FIRST IN THE PHILIPPINES: Sugar Firm Gets DOST Grant For Renewable Energy Facility

A muscovado sugar manufacturing firm from Negros Oriental recently received a grant of P990,000 from the Department of Science and Technology (DOST) so it can build a facility that will convert sugarcane bagasse and trash into electricity.

The company is the Raw Brown Sugar Milling Co. of Pamplona town. The facility, called Fluidized Bed Gasification (FBG) system, is expected to provide 40 percent of the company’s total electricity requirement, thus enabling it to cut down power cost significantly.
The FBG system, introduced by the DOST-Industrial Technology Development Institute, is used to convert biomass into new source of renewable energy by manufacturing firms. Agri wastes are “burned” when a limited amount of oxygen or air is introduced into the FBG System to produce carbon dioxide and energy. This drives a second reaction that further converts waste material to hydrogen and additional carbon dioxide – this is the gasification stage.

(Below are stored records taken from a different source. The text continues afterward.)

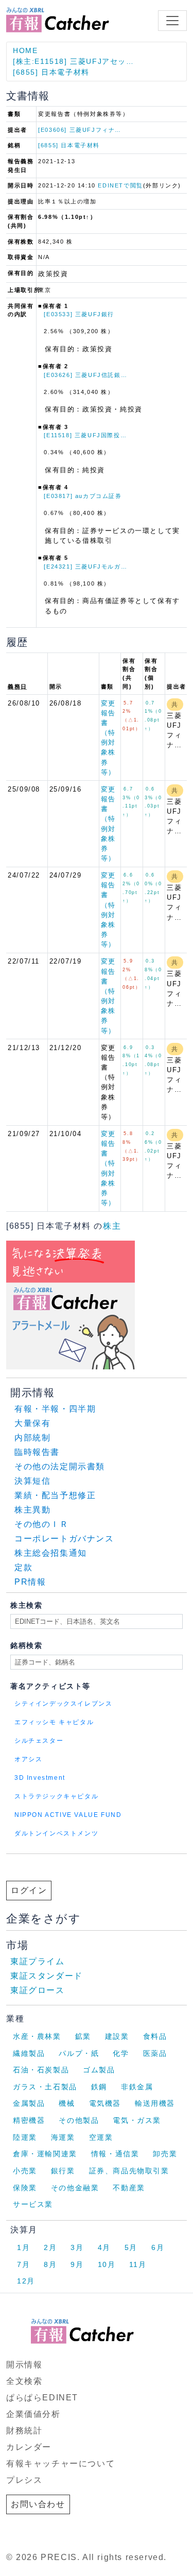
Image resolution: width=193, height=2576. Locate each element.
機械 (67, 2103)
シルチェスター (38, 1740)
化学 (121, 2053)
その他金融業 (75, 2188)
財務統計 (24, 2430)
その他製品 (79, 2120)
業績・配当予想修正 (55, 1495)
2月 (50, 2247)
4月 (104, 2247)
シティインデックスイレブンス (63, 1703)
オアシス (28, 1759)
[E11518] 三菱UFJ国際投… (85, 435)
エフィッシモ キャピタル (54, 1722)
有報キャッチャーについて (60, 2463)
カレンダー (28, 2447)
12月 (26, 2281)
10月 (107, 2264)
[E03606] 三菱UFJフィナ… (79, 130)
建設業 (117, 2036)
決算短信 (32, 1480)
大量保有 (32, 1423)
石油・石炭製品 (41, 2070)
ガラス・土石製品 (45, 2087)
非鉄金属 (137, 2087)
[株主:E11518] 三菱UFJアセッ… (73, 61)
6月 (157, 2247)
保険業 (25, 2188)
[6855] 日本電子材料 (51, 72)
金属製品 (29, 2103)
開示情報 (24, 2364)
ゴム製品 (99, 2070)
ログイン (29, 1890)
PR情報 (30, 1581)
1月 (23, 2247)
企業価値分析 (33, 2414)
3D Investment (39, 1777)
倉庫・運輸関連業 (45, 2154)
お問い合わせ (38, 2504)
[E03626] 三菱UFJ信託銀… (85, 375)
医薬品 (155, 2053)
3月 (77, 2247)
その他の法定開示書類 (59, 1466)
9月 (77, 2264)
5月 (131, 2247)
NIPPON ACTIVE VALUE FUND (67, 1814)
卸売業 (165, 2154)
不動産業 (129, 2188)
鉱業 (83, 2036)
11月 (137, 2264)
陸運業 (25, 2137)
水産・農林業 (37, 2036)
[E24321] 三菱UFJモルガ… (85, 566)
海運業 (63, 2137)
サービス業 (33, 2204)
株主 (112, 1226)
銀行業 (63, 2171)
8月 (50, 2264)
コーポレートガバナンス (64, 1538)
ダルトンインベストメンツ (56, 1833)
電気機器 (105, 2103)
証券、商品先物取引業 (129, 2171)
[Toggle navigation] (172, 20)
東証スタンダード (46, 1975)
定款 (23, 1567)
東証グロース (37, 1990)
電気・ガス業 (137, 2120)
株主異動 (32, 1509)
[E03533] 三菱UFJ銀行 (79, 314)
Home (25, 50)
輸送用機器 (155, 2103)
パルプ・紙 (79, 2053)
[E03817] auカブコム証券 (82, 496)
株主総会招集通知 (50, 1553)
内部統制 (32, 1437)
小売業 (25, 2171)
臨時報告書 (37, 1452)
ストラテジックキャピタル (56, 1796)
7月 (23, 2264)
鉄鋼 (99, 2087)
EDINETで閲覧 (120, 185)
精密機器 (29, 2120)
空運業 (101, 2137)
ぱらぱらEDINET (42, 2397)
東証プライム (37, 1961)
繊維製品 (29, 2053)
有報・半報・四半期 (55, 1408)
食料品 (155, 2036)
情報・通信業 (115, 2154)
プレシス (24, 2480)
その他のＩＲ (41, 1524)
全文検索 (24, 2381)
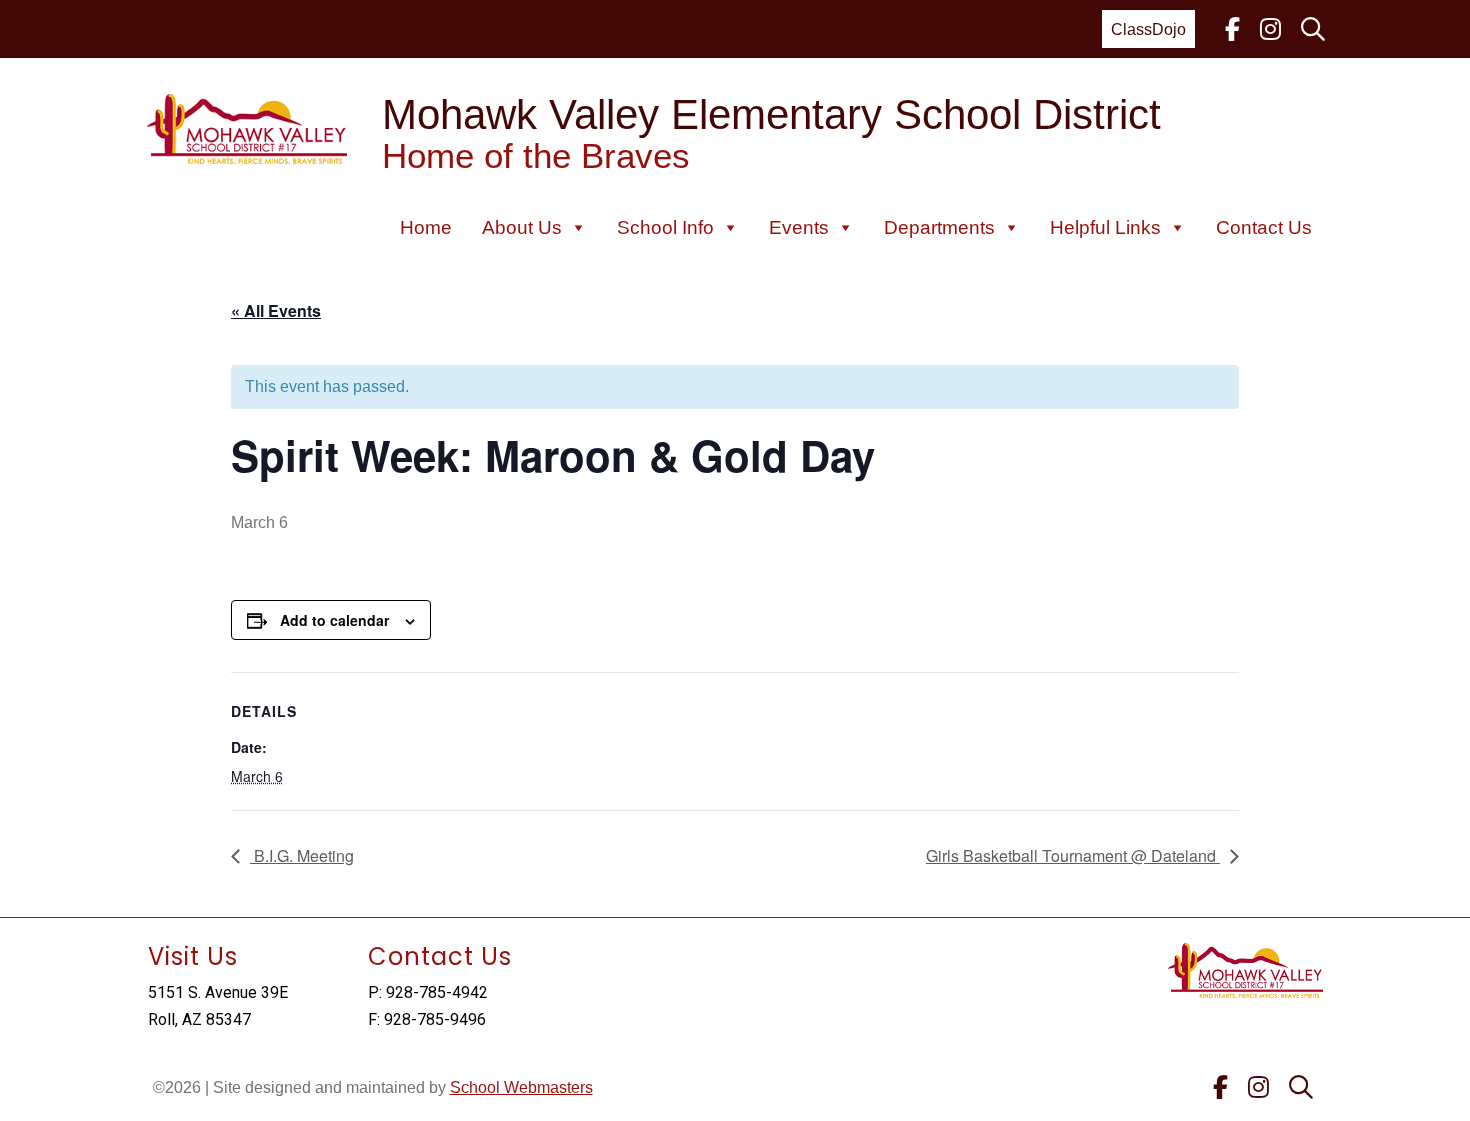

The sugarcane bagasse and sugarcane trash used for gasification produce synthetic gas with near-zero combustion, hence very environment friendly.
The DOST Region VII through the Negros Oriental Provincial Science and Technology Center provided the P990,000 grant. Components include among others the design, fabrication and installation, testing and debugging of the 50-kg/hr batch-type biomass carbonizer.
Raw Brown Sugar Milling Co. produces nearly 1,100 tons of pure, whole and unrefined muscovado annually. Muscovado is produced from fresh sugarcane juice without using bleaching agents. CEO of the company is Alejandro Florian Alcantara.